[continued from part I]
Accessibility as a value system
Accessibility has always been part of the design conversation during product development on every MSFT team this blogger worked on. One could cynically attribute this to commercial incentives originating from US government requirement for software compliance with Americans with Disabilities Act. Federal sales are a massive source of Windows revenue and failing a core requirement that would keep the operating system out of that lucrative market is unthinkable. But the commitment to accessibility extended beyond the operating system division. Online services under the MSN umbrella arguably had even greater focus on inclusiveness and making sure all of the web properties would be usable for customers with disabilities. As with all other aspects of software engineering, individual bugs and oversights could happen, but you could count on every team having a program manager with accessibility in their portfolio, responsible for championing these considerations during development.

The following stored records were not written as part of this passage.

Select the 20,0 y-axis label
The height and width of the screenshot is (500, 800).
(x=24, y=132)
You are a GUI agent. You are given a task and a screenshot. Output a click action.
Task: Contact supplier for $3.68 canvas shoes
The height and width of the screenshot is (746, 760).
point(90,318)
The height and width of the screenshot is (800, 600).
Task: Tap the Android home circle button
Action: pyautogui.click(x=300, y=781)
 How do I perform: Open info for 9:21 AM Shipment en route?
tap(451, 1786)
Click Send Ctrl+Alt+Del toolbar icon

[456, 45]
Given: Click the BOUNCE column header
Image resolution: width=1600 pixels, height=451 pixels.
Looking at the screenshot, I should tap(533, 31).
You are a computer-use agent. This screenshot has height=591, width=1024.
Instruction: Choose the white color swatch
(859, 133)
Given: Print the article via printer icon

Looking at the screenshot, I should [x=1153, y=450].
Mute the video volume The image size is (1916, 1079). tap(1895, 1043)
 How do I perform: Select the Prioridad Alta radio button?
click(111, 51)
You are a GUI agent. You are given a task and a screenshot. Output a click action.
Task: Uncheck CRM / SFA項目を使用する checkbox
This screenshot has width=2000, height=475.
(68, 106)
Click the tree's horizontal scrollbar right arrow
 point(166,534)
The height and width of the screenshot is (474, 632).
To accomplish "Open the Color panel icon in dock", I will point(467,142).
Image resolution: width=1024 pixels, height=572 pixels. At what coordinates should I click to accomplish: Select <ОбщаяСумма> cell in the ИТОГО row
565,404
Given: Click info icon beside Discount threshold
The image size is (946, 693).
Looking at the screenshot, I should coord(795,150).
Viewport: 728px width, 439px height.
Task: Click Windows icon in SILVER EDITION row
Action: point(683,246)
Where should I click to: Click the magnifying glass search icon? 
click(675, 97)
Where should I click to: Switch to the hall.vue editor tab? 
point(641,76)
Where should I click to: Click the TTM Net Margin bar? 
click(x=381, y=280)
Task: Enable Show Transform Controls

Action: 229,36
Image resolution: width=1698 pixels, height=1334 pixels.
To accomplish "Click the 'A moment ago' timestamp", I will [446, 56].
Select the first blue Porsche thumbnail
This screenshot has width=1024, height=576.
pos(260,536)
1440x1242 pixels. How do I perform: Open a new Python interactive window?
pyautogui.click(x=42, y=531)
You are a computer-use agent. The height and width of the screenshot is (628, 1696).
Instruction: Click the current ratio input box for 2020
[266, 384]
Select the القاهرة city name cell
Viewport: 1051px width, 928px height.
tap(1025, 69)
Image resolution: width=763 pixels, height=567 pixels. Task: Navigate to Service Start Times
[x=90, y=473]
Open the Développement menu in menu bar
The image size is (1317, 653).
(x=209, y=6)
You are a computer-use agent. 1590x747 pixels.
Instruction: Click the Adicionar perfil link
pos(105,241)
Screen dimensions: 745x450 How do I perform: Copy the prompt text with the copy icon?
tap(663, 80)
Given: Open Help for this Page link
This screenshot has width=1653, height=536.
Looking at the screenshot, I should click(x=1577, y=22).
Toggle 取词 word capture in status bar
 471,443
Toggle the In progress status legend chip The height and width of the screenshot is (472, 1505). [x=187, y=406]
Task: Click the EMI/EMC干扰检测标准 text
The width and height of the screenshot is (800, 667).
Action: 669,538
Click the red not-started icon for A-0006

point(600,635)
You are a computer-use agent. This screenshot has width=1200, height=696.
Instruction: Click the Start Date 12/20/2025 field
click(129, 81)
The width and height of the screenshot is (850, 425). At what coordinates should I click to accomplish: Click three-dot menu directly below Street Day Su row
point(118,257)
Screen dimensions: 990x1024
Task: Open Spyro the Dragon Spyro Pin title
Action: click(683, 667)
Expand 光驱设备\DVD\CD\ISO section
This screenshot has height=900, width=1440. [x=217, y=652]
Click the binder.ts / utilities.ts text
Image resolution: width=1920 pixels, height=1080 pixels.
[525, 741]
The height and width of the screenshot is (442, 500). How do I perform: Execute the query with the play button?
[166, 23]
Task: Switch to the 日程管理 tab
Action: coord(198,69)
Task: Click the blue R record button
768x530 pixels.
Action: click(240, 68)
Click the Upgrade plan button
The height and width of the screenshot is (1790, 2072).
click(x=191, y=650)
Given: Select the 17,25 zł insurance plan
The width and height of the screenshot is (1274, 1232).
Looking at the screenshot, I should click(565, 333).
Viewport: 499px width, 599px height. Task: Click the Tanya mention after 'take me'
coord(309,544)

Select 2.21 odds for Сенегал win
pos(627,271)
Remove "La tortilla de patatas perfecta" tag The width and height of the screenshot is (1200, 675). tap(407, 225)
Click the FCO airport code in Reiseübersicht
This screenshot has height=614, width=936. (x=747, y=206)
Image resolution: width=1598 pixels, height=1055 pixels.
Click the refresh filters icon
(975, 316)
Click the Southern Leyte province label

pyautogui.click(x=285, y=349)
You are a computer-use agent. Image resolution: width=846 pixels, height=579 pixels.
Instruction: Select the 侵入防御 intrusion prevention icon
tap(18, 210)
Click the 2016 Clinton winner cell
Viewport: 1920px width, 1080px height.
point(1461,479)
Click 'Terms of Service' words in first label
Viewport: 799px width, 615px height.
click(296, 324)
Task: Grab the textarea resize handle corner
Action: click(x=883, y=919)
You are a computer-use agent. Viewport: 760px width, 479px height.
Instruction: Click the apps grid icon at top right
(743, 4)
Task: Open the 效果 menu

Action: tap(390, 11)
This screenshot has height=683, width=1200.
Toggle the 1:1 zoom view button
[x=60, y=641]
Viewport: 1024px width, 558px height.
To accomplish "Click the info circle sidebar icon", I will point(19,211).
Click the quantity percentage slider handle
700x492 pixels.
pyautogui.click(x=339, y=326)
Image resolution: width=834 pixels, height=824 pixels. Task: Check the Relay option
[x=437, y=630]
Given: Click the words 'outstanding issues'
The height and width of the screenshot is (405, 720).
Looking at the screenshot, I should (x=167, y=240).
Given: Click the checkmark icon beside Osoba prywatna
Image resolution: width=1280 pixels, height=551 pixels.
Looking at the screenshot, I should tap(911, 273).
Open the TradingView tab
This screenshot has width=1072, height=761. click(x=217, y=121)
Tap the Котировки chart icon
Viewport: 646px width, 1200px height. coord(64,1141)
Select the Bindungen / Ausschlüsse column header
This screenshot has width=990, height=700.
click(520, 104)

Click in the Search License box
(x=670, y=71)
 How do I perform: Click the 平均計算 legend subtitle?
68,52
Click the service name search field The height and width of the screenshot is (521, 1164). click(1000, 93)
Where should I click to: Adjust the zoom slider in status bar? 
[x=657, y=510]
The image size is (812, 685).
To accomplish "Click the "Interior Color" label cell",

Luckily it was not particularly difficult to get accessibility right either, at least when designing websites. By the early 2000s, standardization efforts around core web technologies had already laid the foundations with features specifically designed for accessibility. For example, HTML images have an alternative text or alt-text attribute describing that image in words. In situations when users can not see images, a screen-reader software working in conjunction with the web browser could instead speak those words aloud. World Web Consortium had already published guidelines with hints like this— include meaningful alternative text with every image— to educate web developers. MSFT itself had additional internal guidelines for accessibility. For teams operating in the brave new world of “online services” (as distinct from the soon-to-be-antiquated rich-client or shrink-wrap models of delivering software for local installation) accessibility was essentially a solved problem, much like the problem of internationalization or translating software into multiple languages which used to beguile many a software project until ground rules were worked out. As long as you followed certain guidelines— obvious one being to not hard-code English language text intended for users in your code— your software can be easily translated for virtually any market without changing the code. In the same spirit, as long as you followed specific guidelines around designing a website, browsers and screen readers will take care of the rest and make your service accessible to all customers. Unless that is, you went out of your way to introduce a feature that is inaccessible by design— such as visual CAPTCHAs.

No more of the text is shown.